Premiere going-away gift for hall

The program for this weekend’s Arkansas Symphony concerts represents beginnings and endings.

The ending: The orchestra is playing its last Masterworks programs at Little Rock’s Robinson Center Music Hall for a while - the hall will shut down this summer for a major two year rebuild.

The beginning: Saturday night’s world premiere of The Wind and Petit Jean, which the musicians commissioned from Composer of the Year Christopher Theofanidis (and in an apparently unprecedented move, dedicated to the orchestra’s board).

It’s everything the musicians asked for and more: A tone poem and orchestral showcase, which Theofanidis based on the central Arkansas mountain and the legend of the young French girl who disguised herself as a boy to follow her lover to the New World who’s buried there.

The piece is deeper and edgier than Theofanidis’ rousing Rainbow Body, which the orchestra played earlier this season; it’s moving, thought-provoking, full of orchestral color (the first violins, with just a touch of percussion, bring us in and take us out with a musical representation of the wind), and it’s a piece I hope this orchestra (and other orchestras) will play again often. The audience left little doubt: They gave the composer, present for the occasion, an appreciative ovation.

The short length of the Theofanidis piece (just under 15 minutes) left plenty of program scope for conductor Philip Mann’s other going-away present to the hall and the audience: Gustav Mahler’s massive Fifth Symphony, which the orchestra gave a dramatic, impressive and masterful performance.

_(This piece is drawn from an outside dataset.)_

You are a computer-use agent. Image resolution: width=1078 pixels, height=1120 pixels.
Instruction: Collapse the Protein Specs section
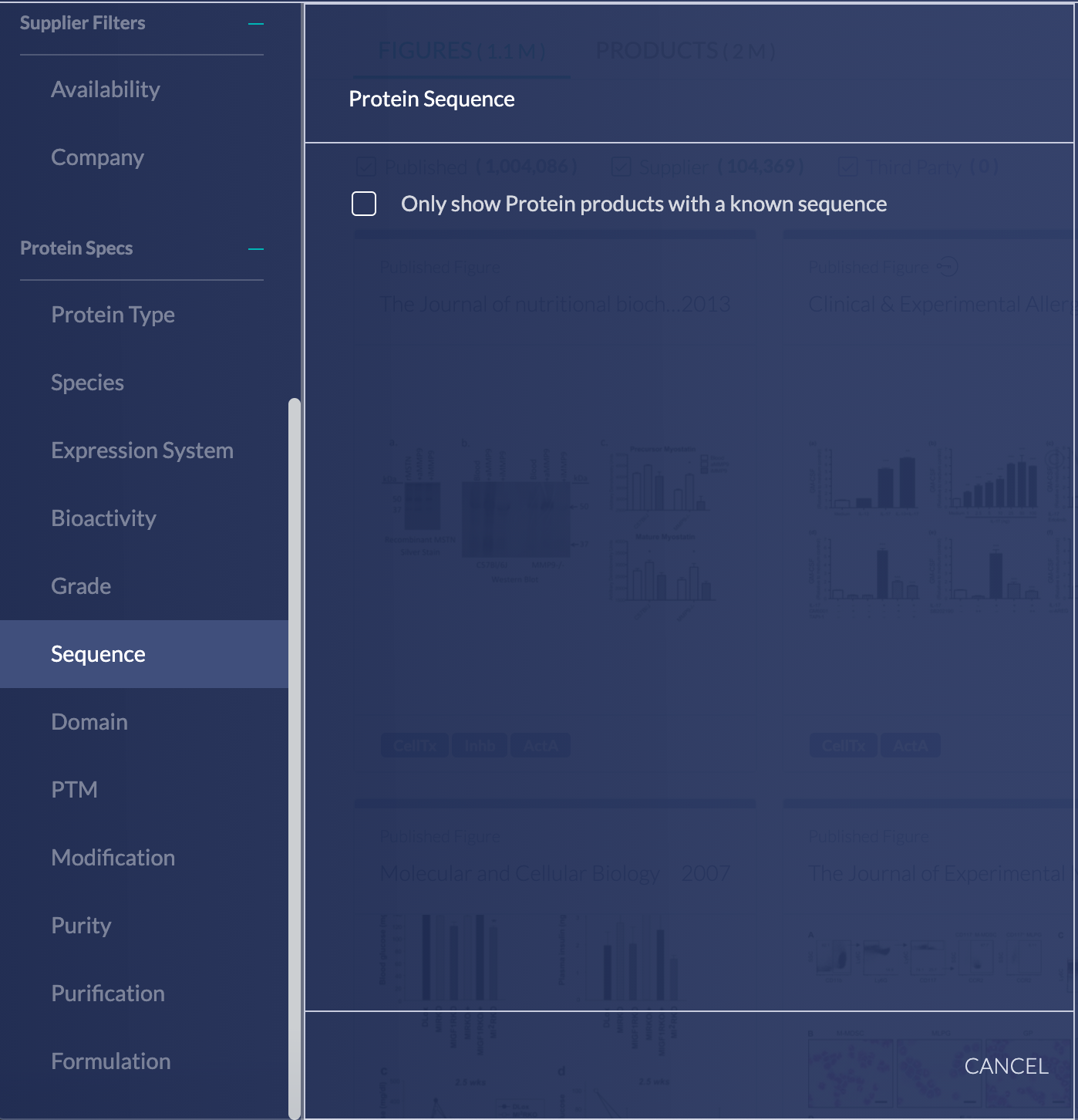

Mann’s tempos were spot on throughout; he took the funeral-march first movement at just the right clip. The fourth movement, the strings-only “Adagietto,” was played as gorgeously as I have heard it. And the Finale, when it finally came (Mahler specialized in false climaxes), appropriately blew out the hall’s back doors.

Theofanidis, Mann and the orchestra reassemble to repeat the concert at 3 p.m. today at Robinson, West Markham Street and Broadway, Little Rock. Ticket information is available at (501) 666-1761 or online at ArkansasSymphony.org.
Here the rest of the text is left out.